Dormi, mamma, e non pensare.
Dormi e sogna che lui sia ancora con te ad accarezzare la tua pelle stanca.
È stata lunga, intensa e piena di dolori, la tua esistenza. Ma anche bella, io lo so, me lo ricordo. Chissà quali momenti sceglieresti da raccontare agli altri.
Il lavoro nelle fabbriche di tabacco, i chilometri percorsi sotto il sole o le intemperie per portare da mangiare ai tuoi genitori e ai tuoi fratelli che lavoravano in campagna, le notti accese di luna, fuochi e pizzica, felicità condivise con le compagne di quella che per te era avventura, una vita programmata da sempre, accettata senza domande, vissuta al meglio.
All’ombra di una sana gioventù, anni intensi dove il sudore, la fatica, l’obbedienza erano i valori fondanti e indiscutibili di una società omologata ma serena.
Dormi, mamma. È ancora notte.
E non so se augurarti di sognare noi, i figli che hai avuto.
Ma forse sì. Perché nella vita conta solo l’amore che riusciamo a dare. Per quello tutti noi saremo ricordati, quello ci renderà immortali. E noi ti abbiamo amata e ti amiamo. Forse non quanto te. Non saprei dirlo, questo.
Forse ti abbiamo delusa. Può essere. Ci hai perdonati? Ma sì.
Le madri perdonano.
Sai come ti vedevo da bambina e poi da ragazza?
Come uno scalatore di fronte alla montagna più alta del mondo.
Sempre motivata, sempre pronta a dare battaglia a chi si frapponeva tra la tua famiglia e il tuo senso di protezione. Eri fantastica quando tornavi dopo una battaglia, quasi sempre vinta. Eri energia pura.
Quando ero offesa con te, sapevo qual era il metodo per far pace: dirti che mi sentivo poco bene. E di colpo tornavi ad essere la mamma mia, il conforto, il calore, la forza, la tenerezza.
Ricordo anche le tue lacrime, mamma. Me le ricordo quando hai perso le tue battaglie.
Le rivedo di fronte a una piccola bara bianca, piena di pizzi da bambolina. Dentro c’era un pezzo di te che hai dovuto strapparti dal corpo, dal cuore. Un distacco profondo come un cratere, come una voragine, e feroce come l’inferno. Dentro c’era la mia sorellina Anna, la mia prima compagna di giochi.
Eppure hai dovuto continuare a sorridere per chi restava, per chi ancora non c’era, per mio padre che come tutti gli uomini, aveva le sue fragilità che sapevi regolare solo tu.
Hai preso il coraggio necessario, hai convogliato tutte le ferite su di te e hai accettato il tuo destino.

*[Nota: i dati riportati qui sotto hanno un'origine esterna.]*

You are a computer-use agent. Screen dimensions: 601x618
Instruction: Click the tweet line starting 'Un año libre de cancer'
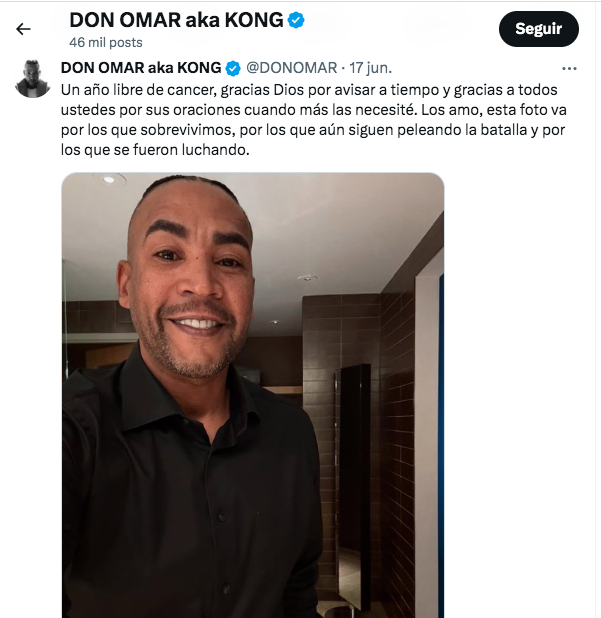click(309, 90)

Non sei stata una madre facile, mamma.
Spesso mi incutevi timore e vivere la mia vita con te non è stato semplicissimo; ma se oggi, classicamente, mi chiedessero di scegliermi una madre, lo sai che voterei per te. Non fosse altro che per sentire quel meraviglioso profumo che hai sulla pelle, che è solo tuo e non ho ritrovato mai, in nessun posto del mondo.
Dormi, mamma. Non è ancora giorno.
Dormi e sogna il tuo compagno, l’unico uomo della tua vita.

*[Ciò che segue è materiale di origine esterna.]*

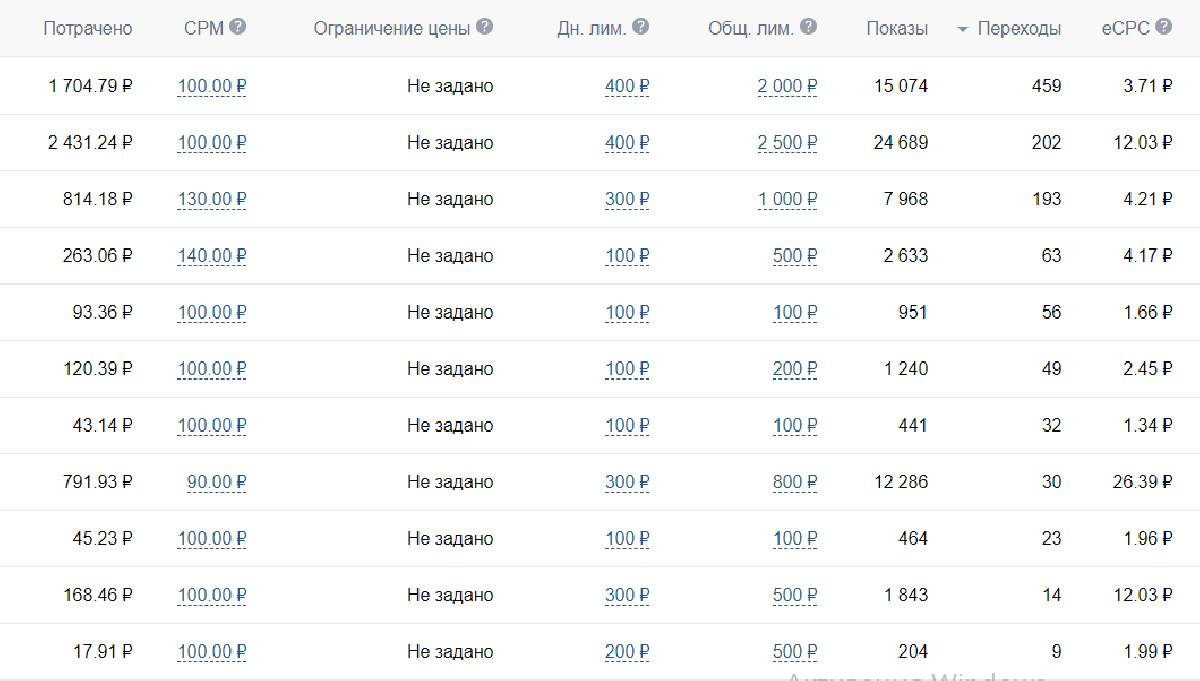
Task: Sort by the Потрачено column header
Action: point(88,29)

Lui e i quattro figli che avete messo al mondo. Noi sei, insieme. Come non siamo stati mai, nella realtà.
Divisi dalla morte e dalla vita non ancora venuta al mondo.
E un bar, il nostro bar, casa nostra. Un luogo dove non è mancata mai una parola buona, un aiuto, una mano tesa verso chi ne aveva bisogno. Lì mi avete insegnato ad amare, mamma. E amare è l’insegnamento più alto da dare a un figlio. Il primo comandamento.
Ti lascio nel sogno, mamma e ti accarezzo piano.
E attraverso le nostre memorie e le mie lievi carezze, mi rivolgo a tutte le madri del mondo.
Ciascuna con la sua storia di colori vivaci e momenti neri. Ciascuna coi suoi sorrisi e i sogni e i progetti e i dolori. Ciascuna con la sua bisaccia di luce e lacrime.
Auguri a tutte le madri. E un pensiero speciale a quelle che hanno dovuto lasciare i propri figli, andandosene anzitempo sul triste cammino senza ritorno.
Auguri alle madri che non hanno mai avuto figli e che sono madri comunque.
A chi ha dovuto lottare contro i pregiudizi di intere comunità per scegliere la vita.
A chi guarda dormire, vivere, crescere le proprie creature e pensa che non avrebbe voluto nient’altro dalla vita.
A chi i figli deve difenderli dall’odio, dalla fame, dalla miseria, dalle guerre, dalle malattie, dal dolore.
Dormi ancora un po’, mamma. È quasi giorno, ma c’è tempo ancora per sognare.